Post by Yellow Oval » Sun Feb 10, 2013 9:17 am

I'm almost finished watching season 2 of the old 60s series The Invaders with Roy Thinnes. I love the show and it's tone. It got me thinking about how season 1 of Lost in Space was really interesting with its serious sci-fi atmosphere and with Dr. Smith as more evil than annoying. Naturally, that led me to Batman with season 1 being a blend of comedy and action with some drama thrown in. My question to the fellow board members: Do you think Batman could have been more successful following a more action-oriented direction and not the "camp" style Dozier pursued. Would the writers have taken it more seriously? More so, would the audiences - especially kids - have got into it more if it had less humor and goofiness and followed more of the comic book tone? I find now I really appreciate season 1 way more for being the most Batman-like, but yet not being all that grim.

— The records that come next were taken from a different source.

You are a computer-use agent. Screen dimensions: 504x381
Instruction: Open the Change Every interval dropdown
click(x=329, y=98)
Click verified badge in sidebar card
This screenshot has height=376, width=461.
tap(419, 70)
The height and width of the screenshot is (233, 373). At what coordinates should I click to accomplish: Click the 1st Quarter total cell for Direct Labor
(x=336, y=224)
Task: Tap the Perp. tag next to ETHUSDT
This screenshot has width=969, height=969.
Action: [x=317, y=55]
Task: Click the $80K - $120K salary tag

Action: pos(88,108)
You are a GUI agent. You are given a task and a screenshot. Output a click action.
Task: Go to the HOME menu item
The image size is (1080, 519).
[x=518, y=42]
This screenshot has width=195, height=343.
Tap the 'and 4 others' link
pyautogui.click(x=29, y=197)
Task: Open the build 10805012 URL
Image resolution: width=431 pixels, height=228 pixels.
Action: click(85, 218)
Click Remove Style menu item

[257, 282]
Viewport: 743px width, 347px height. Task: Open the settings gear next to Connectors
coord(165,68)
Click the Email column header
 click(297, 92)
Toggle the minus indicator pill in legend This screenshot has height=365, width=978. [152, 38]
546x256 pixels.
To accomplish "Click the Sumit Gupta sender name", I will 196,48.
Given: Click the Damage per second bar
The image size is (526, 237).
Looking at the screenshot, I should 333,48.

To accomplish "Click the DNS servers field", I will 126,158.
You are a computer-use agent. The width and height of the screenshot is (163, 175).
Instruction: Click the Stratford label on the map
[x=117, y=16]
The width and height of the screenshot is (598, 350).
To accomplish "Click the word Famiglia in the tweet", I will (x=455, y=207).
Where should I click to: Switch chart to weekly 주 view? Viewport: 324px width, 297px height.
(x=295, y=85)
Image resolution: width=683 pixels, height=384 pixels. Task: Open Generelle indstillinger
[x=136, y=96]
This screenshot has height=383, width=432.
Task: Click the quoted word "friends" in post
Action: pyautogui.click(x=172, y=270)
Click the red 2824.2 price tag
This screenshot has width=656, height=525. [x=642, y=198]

I don't say this too lightly as the current Batman in comics in film has gotten so serious it's crossed into being way too dark! Also, I'm keeping in mind that Green Hornet was on a much more serious note and didn't fare too well that way.

I'm just wondering if Batman had been altered a slight degree or two if that would have changed the show's fortunes as the intial hoopla was bound to pass by and then the show would have to stand on its own merits which it ended up struggling to do by the 3rd season.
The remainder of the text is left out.